1. The Executive Order Sure Looks Unlawful
A judge issuing or lifting a preliminary injunction is supposed to consider which party is likely to succeed on the case’s merits. Here, that means asking, “What’s the likelihood that the birthright citizenship order is illegal?” And the answer to that question is, “High. Like, higher than Snoop Dogg on an airplane.”
The Fourteenth Amendment of the Constitution says all persons born in the United States and subject to its jurisdiction are citizens. The Supreme Court recognized over a century ago that the Amendment “affirms the ancient and fundamental rule of citizenship by birth within the territory.” Trump cannot now take out a Sharpie and scribble an addendum reading “so long as at least one of their parents is a citizen or legal permanent resident.” But that’s what his order purports to do. The Constitution doesn’t work like that. One of the district courts that enjoined the order described the government’s position as “unavailing and untenable,” and another characterized the plaintiffs’ likelihood of success on the merits as “extremely strong.”
At oral argument, the administration veered further into the absurd. Solicitor General D. John Sauer repeatedly contended that the aforementioned ancient rule of birthright citizenship posed “novel” questions and needed to “percolate.” He also insisted that citizenship depends on lawful permanent residence, and that the Fourteenth Amendment was only intended to confer citizenship on the children of formerly enslaved people. Among other problems, this doesn’t account for the parents of those children, to whom the Fourteenth Amendment also granted citizenship. And no one vulnerable under the transatlantic slave trade can be reasonably understood to have had any kind of permanent residence.
2. The Risk of Harm to the Government is Nonexistent
The next factor judges are supposed to weigh when evaluating preliminary injunctions is the risk of irreparable harm.

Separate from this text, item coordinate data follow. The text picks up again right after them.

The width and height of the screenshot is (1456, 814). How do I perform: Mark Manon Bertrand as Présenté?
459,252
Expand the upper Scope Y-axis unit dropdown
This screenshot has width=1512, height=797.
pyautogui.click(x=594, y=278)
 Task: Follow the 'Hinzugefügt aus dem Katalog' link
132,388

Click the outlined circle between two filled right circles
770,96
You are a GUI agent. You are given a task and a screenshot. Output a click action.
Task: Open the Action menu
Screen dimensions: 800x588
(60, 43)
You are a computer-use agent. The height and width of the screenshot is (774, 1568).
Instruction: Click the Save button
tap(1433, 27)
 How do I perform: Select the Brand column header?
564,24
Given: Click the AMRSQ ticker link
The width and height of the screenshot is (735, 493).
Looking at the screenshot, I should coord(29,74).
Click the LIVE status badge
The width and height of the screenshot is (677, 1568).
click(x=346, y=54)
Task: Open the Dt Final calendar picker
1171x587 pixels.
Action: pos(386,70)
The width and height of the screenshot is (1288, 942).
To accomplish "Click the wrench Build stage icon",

Here, that means asking, “Will the government experience some impossible-to-remedy harm if it isn’t allowed to implement the birthright citizenship order nationwide before the case is over?” And the answer to that question is, “Obviously not.”
The government will not experience unrepairable injury if it has to—let me check my notes, ah yes—keep following the Constitution as it has been understood and applied for the past 127 years. In general, there is no harm for the government in maintaining the status quo. That is even truer in this specific case where the disruption to the status quo is violating the Fourteenth Amendment.
3. The Risk of Harm to American Families is Almost Unimaginable
This factor is the corollary of the previous one—judges must weigh the parties’ interests and hardships. Here, that means asking, “Will it cause more harm to keep the nationwide order in place or lift it?” And the answer to that question is, “Lifting it is undoubtedly more harmful.”
American families have a significant interest in safeguarding their children’s constitutional rights. That includes the rights and benefits which flow from citizenship. And that, crucially, includes keeping their children safe from deportation.
The government may argue that it does have an interest in resolving the issue of inappropriate nationwide injunctions. But there’s no evidence that the scope of the birthright citizenship injunctions is inappropriate, especially considering that the nonprofit organizational plaintiffs have members across the country; protecting their fundamental rights therefore would require an injunction that spans across the country. Abstract concerns about nationwide injunctions being improper in some cases cannot trump its clear necessity in this case.
4. The Harm to Multiracial Democracy Itself is Indefensible
The final factor judges are supposed to consider is the harm to the public interest. Here, that means asking, “Is it in the public’s interest to leave the nationwide injunction in place while the trial proceeds?” And the answer is, “Without question.”
Sauer emphasized at oral argument that the government was only asking the Court to narrow the scope of the injunctions blocking the birthright citizenship order, and not asking whether the order is illegal. But letting it go into effect anywhere, as applied to anyone, would mean reestablishing an antebellum constitutional order in which fundamental rights hinge on ancestry and citizenship varies from state to state. Narrowing the scope of the birthright citizenship injunction, perhaps more than any other modern Supreme Court decision, would provide incontrovertible proof that the United States is governed not in accordance with laws, but with white supremacist prerogatives.
Trump v. CASA should not be a hard case. Questions like “Does the Constitution mean what it says?” and “Do presidents have to follow the law?” should be easy for any American to answer, and even easier for the most powerful jurists in the country. Each of the four factors that judges are supposed to weigh when evaluating preliminary injunctions make it clear that the Trump administration should lose. The Supreme Court’s reactionary supermajority is the only reason it may not.